Interstate 14 (I-14 (Note: Some sources use "IH-14", as "IH" is an abbreviation used by TxDOT for Interstate Highways.)), also known as the 14th Amendment Highway, the Gulf Coast Strategic Highway, and the Central Texas Corridor, is an Interstate Highway that is located entirely in Central Texas, following US Highway 190 (US 190). The portion of the route that has been constructed and signed to date, the Central Texas Corridor along US 190 west of I-35 was officially designated as I-14 by the Fixing America's Surface Transportation Act (FAST Act), signed by President Barack Obama on December 14, 2015.
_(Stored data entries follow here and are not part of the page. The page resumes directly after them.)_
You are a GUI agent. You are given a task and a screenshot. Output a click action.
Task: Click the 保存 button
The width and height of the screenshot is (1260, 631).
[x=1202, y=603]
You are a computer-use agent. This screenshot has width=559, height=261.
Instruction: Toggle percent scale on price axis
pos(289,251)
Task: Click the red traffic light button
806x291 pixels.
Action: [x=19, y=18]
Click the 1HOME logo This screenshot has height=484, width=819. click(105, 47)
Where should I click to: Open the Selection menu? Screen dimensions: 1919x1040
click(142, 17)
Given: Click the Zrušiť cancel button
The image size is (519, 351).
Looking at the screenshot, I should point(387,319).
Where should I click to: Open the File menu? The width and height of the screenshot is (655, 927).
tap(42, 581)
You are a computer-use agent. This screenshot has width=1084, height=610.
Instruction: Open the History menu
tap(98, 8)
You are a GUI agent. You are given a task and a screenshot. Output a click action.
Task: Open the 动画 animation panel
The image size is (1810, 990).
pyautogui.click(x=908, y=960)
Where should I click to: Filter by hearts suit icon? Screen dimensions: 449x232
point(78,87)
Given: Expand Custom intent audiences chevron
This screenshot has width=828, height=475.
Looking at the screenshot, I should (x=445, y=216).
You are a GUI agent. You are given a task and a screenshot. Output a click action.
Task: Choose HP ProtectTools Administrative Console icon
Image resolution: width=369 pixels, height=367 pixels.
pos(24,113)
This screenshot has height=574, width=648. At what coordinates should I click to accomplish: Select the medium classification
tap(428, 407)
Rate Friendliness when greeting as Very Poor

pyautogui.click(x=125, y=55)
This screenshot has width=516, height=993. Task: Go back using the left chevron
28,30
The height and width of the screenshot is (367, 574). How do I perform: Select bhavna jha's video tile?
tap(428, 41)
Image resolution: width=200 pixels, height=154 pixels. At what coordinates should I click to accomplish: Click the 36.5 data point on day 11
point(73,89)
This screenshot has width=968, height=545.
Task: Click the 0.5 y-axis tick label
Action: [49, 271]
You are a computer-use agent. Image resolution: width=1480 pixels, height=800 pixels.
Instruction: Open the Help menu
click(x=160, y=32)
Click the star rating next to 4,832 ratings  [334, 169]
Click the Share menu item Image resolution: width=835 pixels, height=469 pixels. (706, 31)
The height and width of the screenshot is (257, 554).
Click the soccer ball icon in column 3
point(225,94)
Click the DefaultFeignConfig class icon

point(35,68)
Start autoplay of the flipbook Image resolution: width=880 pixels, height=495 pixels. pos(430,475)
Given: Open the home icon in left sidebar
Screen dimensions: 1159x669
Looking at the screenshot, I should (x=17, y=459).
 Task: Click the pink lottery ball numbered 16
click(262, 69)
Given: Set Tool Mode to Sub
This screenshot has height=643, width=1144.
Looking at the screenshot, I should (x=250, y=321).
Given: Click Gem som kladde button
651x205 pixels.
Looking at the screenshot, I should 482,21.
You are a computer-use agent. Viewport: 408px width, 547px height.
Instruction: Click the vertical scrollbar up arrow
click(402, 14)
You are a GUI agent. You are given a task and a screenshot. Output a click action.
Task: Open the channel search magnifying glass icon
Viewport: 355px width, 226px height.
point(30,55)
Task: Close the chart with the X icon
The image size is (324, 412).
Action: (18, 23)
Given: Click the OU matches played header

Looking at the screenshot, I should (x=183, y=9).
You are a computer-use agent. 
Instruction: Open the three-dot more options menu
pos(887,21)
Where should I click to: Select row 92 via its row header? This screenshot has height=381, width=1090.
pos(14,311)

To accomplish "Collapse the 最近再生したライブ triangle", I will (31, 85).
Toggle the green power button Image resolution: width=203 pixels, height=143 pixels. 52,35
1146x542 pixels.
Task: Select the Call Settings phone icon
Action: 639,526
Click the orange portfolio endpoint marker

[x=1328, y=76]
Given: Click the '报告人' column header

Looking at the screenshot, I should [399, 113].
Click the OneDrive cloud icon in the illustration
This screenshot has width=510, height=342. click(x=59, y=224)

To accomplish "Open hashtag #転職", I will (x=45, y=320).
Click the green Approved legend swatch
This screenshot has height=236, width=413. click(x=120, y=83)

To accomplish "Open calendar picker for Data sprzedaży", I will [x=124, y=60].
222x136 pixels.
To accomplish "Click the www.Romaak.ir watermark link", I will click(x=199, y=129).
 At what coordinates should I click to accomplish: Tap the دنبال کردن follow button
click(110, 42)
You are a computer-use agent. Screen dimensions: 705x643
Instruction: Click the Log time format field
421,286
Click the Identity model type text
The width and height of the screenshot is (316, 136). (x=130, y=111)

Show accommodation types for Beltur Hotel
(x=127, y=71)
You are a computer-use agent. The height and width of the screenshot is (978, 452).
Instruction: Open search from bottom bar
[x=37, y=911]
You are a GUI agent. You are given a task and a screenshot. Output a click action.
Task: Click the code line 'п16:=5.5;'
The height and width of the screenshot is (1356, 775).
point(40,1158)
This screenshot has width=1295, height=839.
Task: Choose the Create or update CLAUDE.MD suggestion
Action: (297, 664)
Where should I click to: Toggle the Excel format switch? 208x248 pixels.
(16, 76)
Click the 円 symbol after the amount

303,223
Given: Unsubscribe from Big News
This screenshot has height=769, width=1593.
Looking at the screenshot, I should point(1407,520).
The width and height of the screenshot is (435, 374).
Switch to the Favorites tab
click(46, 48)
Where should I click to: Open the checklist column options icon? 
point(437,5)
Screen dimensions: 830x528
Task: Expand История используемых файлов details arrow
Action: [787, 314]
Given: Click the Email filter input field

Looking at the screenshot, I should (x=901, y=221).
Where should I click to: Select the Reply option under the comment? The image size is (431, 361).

The proposal for the "14th Amendment Highway" has its origins in the 2005 transportation bill, the Safe, Accountable, Flexible, Efficient Transportation Equity Act: A Legacy for Users (SAFETEA-LU). The route was initially planned to have a western terminus at Natchez, Mississippi (later from I-49 near Alexandria, Louisiana), extending east through Louisiana, Mississippi, and Alabama, before ending at Augusta, Georgia, or North Augusta, South Carolina. Advocates of the Gulf Coast Strategic Highway subsequently proposed extending I-14 to I-10 near Fort Stockton and the junction of US 277 and I-10 near Sonora, Texas. The study and planning of I-14 has continued because of support and interest from both Congress and the associated state highway departments. The I-14 corridor, if ultimately constructed, would provide a national strategic link to numerous major military bases and major Gulf and Atlantic coasts ports used for overseas deployments in six states from Texas to South Carolina.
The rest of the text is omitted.